DATA IN THIS EXERCISE:
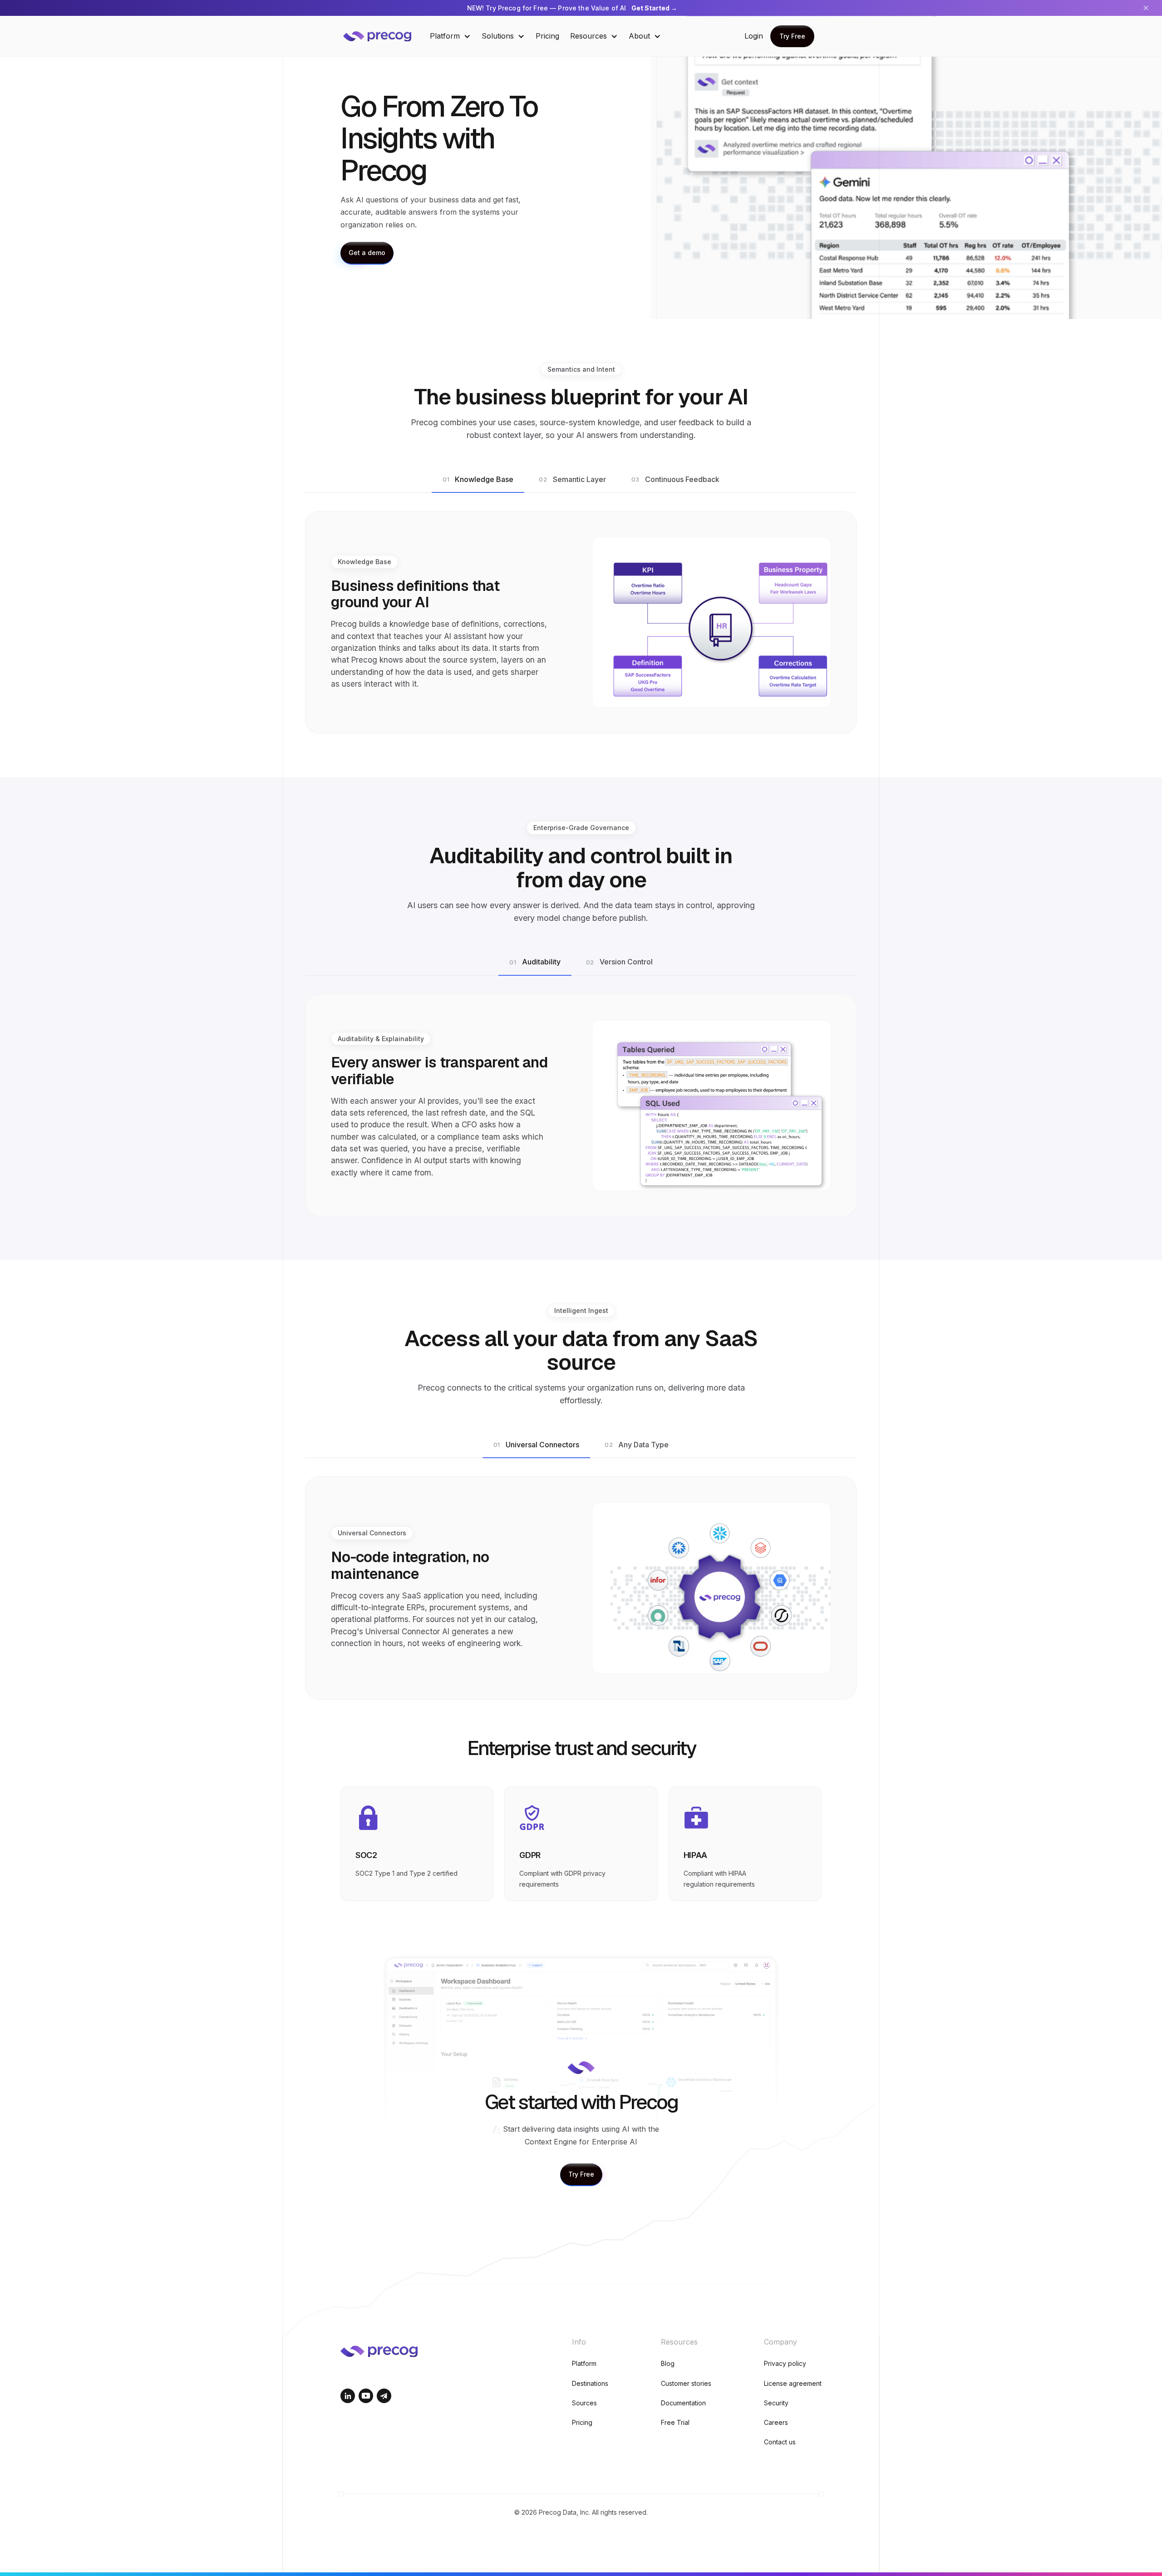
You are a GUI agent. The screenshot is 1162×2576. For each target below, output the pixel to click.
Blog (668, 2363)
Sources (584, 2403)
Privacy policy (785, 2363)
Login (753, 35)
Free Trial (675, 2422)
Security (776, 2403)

TASK DESCRIPTION:
Copy out all of the entries exactly as they stand, with no pictures in your copy.

EXERCISE RESULT:
You are a GUI agent. The screenshot is 1162×2576. For each target below, output the pixel to click.
Blog (668, 2363)
Sources (584, 2403)
Privacy policy (785, 2363)
Login (753, 35)
Free Trial (675, 2422)
Security (776, 2403)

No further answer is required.